### WORK TO DO
Transcribe every one of the following entries verbatim, preserving each line without alteration.

# start of DATASET CONTENT

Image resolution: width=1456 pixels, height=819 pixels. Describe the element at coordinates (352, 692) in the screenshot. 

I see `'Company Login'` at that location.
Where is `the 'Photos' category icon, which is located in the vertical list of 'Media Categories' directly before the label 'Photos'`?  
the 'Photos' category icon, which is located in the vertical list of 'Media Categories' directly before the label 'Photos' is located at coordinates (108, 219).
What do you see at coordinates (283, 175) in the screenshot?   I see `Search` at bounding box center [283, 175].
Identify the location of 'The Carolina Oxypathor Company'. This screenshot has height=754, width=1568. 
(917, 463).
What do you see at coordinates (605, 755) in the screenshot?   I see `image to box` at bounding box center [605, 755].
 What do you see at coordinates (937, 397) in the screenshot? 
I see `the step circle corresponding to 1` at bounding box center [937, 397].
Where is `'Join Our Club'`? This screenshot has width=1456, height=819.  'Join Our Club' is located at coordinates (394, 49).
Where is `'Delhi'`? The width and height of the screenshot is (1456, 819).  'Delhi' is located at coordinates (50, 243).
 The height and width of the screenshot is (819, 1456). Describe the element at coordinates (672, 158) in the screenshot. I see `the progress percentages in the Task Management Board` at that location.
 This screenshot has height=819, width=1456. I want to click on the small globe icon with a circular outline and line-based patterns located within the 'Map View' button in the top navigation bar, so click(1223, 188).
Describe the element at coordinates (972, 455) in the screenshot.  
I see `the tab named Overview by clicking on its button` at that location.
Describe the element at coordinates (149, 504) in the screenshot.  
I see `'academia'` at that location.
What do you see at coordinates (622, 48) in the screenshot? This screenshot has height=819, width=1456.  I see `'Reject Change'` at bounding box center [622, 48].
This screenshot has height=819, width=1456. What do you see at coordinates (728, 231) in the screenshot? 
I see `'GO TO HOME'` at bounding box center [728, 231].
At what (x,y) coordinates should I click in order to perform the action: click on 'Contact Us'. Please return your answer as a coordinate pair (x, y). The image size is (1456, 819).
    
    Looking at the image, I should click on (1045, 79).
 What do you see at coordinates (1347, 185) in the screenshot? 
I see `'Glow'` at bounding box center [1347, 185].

# end of DATASET CONTENT

### OUTPUT
Image resolution: width=1456 pixels, height=819 pixels. Describe the element at coordinates (352, 692) in the screenshot. 

I see `'Company Login'` at that location.
Where is `the 'Photos' category icon, which is located in the vertical list of 'Media Categories' directly before the label 'Photos'`?  
the 'Photos' category icon, which is located in the vertical list of 'Media Categories' directly before the label 'Photos' is located at coordinates (108, 219).
What do you see at coordinates (283, 175) in the screenshot?   I see `Search` at bounding box center [283, 175].
Identify the location of 'The Carolina Oxypathor Company'. This screenshot has height=754, width=1568. 
(917, 463).
What do you see at coordinates (605, 755) in the screenshot?   I see `image to box` at bounding box center [605, 755].
 What do you see at coordinates (937, 397) in the screenshot? 
I see `the step circle corresponding to 1` at bounding box center [937, 397].
Where is `'Join Our Club'`? This screenshot has width=1456, height=819.  'Join Our Club' is located at coordinates (394, 49).
Where is `'Delhi'`? The width and height of the screenshot is (1456, 819).  'Delhi' is located at coordinates (50, 243).
 The height and width of the screenshot is (819, 1456). Describe the element at coordinates (672, 158) in the screenshot. I see `the progress percentages in the Task Management Board` at that location.
 This screenshot has height=819, width=1456. I want to click on the small globe icon with a circular outline and line-based patterns located within the 'Map View' button in the top navigation bar, so click(1223, 188).
Describe the element at coordinates (972, 455) in the screenshot.  
I see `the tab named Overview by clicking on its button` at that location.
Describe the element at coordinates (149, 504) in the screenshot.  
I see `'academia'` at that location.
What do you see at coordinates (622, 48) in the screenshot? This screenshot has height=819, width=1456.  I see `'Reject Change'` at bounding box center [622, 48].
This screenshot has height=819, width=1456. What do you see at coordinates (728, 231) in the screenshot? 
I see `'GO TO HOME'` at bounding box center [728, 231].
At what (x,y) coordinates should I click in order to perform the action: click on 'Contact Us'. Please return your answer as a coordinate pair (x, y). The image size is (1456, 819).
    
    Looking at the image, I should click on (1045, 79).
 What do you see at coordinates (1347, 185) in the screenshot? 
I see `'Glow'` at bounding box center [1347, 185].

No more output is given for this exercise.